The decision to launch nuclear weapons is political, not military.
There are undoubtedly two sets of operational plans: one deploying conventional weapons, and the second for deployment of nuclear weapons.
Nothing personal, Mr. Kim Jong Un, it's just business. A core duty of planners in the Pentagon is to ask "What if" and draw up a range of scenarios and operational plans to carry out the civilian leadership's policies and decisions.
One such scenario is "what if North Korea launches a ballistic missile that is tracking to strike U.S. territory?"
One response option in this scenario would be to wait and see if the North Korean missile hits the U.S. and if it is armed with a nuclear weapon, and if so, if the warhead detonates.
Another option is to respond immediately with a nuclear strike that neutralizes North Korea's ability to launch any more nuclear-armed missiles.

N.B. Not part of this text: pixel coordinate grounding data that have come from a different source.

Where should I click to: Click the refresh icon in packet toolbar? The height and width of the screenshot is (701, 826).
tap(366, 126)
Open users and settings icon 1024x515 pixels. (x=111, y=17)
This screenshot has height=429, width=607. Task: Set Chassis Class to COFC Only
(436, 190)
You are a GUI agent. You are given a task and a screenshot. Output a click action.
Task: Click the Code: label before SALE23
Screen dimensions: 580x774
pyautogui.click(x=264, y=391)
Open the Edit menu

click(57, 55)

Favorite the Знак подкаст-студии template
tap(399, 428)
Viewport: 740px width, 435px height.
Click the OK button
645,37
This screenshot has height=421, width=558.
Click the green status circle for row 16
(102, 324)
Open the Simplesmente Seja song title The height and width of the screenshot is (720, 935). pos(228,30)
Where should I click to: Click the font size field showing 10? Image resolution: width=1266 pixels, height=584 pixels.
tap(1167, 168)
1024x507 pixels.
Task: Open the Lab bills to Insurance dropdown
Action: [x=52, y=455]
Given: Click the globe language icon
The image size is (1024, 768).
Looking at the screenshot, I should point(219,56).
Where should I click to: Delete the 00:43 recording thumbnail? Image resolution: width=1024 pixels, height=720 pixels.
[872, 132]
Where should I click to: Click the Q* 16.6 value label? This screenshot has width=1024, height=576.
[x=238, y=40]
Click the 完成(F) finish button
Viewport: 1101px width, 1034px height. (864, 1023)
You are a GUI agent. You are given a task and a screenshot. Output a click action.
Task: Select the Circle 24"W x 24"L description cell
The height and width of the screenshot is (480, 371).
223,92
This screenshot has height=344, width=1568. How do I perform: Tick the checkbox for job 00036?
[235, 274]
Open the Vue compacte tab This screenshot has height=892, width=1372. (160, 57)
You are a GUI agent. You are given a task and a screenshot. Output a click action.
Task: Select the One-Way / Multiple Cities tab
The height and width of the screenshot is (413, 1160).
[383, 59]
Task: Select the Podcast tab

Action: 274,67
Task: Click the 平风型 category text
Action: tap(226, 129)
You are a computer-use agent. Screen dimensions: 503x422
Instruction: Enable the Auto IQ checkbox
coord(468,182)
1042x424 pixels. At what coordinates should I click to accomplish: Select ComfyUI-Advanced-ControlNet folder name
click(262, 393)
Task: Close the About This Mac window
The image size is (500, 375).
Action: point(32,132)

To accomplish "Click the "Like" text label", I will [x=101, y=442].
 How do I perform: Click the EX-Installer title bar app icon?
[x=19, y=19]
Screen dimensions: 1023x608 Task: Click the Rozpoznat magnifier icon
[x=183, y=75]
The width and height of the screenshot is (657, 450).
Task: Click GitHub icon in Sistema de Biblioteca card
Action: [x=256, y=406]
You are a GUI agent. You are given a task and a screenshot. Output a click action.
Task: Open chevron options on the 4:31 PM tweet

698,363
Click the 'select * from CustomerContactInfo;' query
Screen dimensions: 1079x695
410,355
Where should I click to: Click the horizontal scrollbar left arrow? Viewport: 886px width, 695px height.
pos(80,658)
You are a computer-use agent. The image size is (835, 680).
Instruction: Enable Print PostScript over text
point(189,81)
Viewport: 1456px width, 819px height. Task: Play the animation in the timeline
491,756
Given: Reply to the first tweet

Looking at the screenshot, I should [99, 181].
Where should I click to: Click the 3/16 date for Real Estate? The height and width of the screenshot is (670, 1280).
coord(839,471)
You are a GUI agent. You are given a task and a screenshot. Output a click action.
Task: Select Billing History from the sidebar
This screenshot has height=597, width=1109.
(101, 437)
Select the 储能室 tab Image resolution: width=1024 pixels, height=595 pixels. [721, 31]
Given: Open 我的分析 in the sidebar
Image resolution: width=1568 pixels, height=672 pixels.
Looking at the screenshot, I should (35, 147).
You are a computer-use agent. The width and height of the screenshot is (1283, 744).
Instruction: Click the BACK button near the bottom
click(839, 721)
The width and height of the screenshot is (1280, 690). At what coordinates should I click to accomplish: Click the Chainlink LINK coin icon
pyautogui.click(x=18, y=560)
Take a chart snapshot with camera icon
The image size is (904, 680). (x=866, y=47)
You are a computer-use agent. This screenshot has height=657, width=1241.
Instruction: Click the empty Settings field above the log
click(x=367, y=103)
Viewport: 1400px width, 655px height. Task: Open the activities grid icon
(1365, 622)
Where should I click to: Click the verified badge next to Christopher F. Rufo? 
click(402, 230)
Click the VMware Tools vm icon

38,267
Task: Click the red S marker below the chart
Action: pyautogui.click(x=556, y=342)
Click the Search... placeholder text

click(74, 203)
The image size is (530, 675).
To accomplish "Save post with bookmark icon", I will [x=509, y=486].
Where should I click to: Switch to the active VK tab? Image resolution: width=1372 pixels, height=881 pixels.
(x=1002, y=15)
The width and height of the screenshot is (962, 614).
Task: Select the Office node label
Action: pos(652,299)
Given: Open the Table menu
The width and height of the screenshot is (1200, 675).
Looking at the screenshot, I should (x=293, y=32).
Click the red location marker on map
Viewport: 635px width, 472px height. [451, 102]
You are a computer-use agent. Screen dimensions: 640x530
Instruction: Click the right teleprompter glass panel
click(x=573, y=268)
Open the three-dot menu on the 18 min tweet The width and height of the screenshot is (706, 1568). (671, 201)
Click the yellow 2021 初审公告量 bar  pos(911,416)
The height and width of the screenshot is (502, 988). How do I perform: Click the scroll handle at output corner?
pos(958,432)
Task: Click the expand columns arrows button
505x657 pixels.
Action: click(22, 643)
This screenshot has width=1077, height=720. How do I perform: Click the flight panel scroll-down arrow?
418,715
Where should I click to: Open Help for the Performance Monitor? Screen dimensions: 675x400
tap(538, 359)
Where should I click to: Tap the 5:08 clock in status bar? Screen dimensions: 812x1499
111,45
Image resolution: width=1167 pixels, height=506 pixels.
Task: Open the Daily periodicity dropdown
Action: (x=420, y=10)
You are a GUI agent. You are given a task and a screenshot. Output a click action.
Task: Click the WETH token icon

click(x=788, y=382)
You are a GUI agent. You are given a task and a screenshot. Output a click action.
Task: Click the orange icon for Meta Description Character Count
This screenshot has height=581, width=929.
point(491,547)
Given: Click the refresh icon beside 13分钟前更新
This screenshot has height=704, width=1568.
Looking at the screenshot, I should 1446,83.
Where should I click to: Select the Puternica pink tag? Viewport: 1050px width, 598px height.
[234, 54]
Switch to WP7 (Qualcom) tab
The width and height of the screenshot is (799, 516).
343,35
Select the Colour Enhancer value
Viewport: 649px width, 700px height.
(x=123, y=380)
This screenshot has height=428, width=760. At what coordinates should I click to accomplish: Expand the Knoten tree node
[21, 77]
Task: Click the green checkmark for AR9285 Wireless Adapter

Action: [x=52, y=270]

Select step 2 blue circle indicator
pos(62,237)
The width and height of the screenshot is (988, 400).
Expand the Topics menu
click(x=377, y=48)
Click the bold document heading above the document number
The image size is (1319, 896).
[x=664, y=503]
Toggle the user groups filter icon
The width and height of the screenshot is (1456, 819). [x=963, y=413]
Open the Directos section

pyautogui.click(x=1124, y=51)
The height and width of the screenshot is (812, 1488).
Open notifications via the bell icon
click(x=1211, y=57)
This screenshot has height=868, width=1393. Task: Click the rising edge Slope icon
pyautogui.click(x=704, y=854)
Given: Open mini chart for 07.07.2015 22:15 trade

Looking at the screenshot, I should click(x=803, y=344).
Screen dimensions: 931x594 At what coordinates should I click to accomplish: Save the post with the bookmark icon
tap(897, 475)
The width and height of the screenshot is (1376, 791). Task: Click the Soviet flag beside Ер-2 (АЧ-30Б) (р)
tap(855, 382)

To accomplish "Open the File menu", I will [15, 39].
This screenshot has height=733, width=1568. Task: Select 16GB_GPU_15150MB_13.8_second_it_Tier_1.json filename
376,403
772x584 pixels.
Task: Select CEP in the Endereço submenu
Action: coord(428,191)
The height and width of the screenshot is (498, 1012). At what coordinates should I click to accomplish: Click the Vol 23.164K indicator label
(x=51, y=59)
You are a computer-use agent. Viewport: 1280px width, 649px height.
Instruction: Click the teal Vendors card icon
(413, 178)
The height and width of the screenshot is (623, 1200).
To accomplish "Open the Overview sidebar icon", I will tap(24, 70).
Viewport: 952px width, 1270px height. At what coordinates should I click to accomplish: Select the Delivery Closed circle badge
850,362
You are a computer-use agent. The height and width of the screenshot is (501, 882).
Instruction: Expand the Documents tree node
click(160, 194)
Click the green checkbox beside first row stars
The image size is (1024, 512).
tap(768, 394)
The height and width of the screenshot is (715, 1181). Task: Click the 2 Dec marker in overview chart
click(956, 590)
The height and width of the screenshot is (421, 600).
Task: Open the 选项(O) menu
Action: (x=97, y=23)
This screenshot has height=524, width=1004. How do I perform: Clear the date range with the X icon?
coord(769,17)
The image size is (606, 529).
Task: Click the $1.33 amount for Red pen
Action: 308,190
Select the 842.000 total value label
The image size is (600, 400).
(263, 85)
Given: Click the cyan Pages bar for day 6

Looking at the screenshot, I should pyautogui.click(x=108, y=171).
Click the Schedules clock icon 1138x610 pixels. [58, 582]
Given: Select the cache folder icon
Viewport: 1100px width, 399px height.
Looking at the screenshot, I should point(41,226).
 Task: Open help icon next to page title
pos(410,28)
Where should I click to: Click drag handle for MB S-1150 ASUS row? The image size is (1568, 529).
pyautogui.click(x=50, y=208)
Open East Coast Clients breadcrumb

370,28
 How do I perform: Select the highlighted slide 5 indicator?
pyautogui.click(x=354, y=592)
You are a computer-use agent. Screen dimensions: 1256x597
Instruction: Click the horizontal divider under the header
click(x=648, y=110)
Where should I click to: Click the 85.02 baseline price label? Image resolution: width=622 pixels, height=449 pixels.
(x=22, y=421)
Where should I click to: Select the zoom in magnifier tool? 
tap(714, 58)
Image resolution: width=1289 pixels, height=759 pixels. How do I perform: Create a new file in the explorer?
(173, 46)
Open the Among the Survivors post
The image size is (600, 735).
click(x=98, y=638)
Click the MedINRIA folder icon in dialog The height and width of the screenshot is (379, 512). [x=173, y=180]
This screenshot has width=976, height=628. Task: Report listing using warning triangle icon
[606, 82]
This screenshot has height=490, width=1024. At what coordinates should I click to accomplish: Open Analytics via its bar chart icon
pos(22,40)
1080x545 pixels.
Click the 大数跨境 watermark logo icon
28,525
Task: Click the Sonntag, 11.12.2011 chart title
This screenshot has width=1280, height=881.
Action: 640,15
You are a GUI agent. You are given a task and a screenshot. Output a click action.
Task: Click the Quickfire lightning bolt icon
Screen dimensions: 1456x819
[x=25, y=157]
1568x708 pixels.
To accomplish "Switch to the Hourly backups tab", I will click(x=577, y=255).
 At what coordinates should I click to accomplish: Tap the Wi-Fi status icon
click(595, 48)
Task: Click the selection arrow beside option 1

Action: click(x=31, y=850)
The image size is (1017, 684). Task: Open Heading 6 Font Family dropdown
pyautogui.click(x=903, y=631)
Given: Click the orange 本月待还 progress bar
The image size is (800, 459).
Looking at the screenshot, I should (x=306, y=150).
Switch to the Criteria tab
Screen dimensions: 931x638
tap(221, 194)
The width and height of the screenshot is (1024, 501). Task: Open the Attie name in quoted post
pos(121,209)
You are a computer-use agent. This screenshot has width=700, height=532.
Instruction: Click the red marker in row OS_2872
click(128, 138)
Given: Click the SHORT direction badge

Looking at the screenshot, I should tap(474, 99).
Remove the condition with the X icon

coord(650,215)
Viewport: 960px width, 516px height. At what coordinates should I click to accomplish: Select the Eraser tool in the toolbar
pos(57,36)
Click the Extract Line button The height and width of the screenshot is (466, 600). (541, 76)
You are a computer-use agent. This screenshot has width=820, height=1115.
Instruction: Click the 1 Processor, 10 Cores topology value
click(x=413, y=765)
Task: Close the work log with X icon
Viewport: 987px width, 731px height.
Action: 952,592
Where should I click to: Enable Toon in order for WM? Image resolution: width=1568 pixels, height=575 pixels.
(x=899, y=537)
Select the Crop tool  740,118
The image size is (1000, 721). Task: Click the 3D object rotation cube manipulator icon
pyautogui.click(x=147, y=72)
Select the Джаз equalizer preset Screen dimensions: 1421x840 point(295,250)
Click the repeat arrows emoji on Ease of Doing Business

The U.S. Armed Forces does not declare war or make the decision to launch a nuclear strike--that is the prerogative and responsibility of the nation's civilian elected leadership. The duty of the U.S. Armed Forces is to be prepared to execute the decisions and policies of the elected civilian leadership.
The ethical considerations of such a decision are not the Pentagon's purview--those considerations rest with the elected civilian leadership. If North Korea is poised to kill 2 million Americans, South Koreans, Japanese, etc., then isn't erasing North Korea's capability to kill millions at the cost of 50,000 North Korean lives in a limited nuclear strike the more ethical choice?
Those considerations are not part of operational plans. The purpose of operational plans is to get the assigned job done. Limiting civilian casualties might well be part of the assigned mission. But it's not the Pentagon planners' job to make those mission decisions.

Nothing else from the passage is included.